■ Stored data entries
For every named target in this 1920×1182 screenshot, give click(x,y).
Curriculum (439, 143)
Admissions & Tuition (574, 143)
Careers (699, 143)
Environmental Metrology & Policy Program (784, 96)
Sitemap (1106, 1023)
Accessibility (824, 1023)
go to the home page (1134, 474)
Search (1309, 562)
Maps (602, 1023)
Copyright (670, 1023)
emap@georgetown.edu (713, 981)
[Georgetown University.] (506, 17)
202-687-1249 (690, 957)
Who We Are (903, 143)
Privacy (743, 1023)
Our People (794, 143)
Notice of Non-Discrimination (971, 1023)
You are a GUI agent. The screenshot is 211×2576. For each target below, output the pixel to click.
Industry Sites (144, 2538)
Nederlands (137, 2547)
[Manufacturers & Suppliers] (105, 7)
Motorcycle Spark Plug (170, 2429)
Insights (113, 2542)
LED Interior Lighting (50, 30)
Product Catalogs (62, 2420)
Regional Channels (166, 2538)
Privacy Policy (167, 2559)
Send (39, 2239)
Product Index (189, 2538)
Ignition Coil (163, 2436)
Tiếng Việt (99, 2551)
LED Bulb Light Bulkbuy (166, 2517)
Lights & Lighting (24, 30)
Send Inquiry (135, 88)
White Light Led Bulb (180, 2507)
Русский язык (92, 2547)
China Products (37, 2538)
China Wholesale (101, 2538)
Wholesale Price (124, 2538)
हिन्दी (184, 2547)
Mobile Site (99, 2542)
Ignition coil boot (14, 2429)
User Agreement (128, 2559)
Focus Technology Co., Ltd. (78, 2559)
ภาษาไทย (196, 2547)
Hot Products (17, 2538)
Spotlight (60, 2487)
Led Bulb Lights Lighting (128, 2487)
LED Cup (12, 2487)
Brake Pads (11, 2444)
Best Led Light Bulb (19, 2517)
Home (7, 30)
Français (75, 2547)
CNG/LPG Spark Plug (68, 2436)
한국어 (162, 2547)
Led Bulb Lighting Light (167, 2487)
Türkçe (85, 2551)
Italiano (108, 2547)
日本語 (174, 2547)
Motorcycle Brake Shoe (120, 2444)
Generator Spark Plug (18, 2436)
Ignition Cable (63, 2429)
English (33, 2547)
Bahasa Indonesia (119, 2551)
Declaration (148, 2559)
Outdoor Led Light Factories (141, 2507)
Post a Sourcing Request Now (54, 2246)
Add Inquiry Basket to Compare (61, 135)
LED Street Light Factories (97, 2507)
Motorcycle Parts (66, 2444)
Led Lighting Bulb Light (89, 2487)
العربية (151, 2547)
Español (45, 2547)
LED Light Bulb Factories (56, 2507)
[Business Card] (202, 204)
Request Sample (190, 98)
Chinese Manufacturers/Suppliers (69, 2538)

■ WHAT IS EXPECTED
For each line in the data that contains the string "Inquiry", give a copy of that line.

■ ANSWER SPACE
Send Inquiry (135, 88)
Add Inquiry Basket to Compare (61, 135)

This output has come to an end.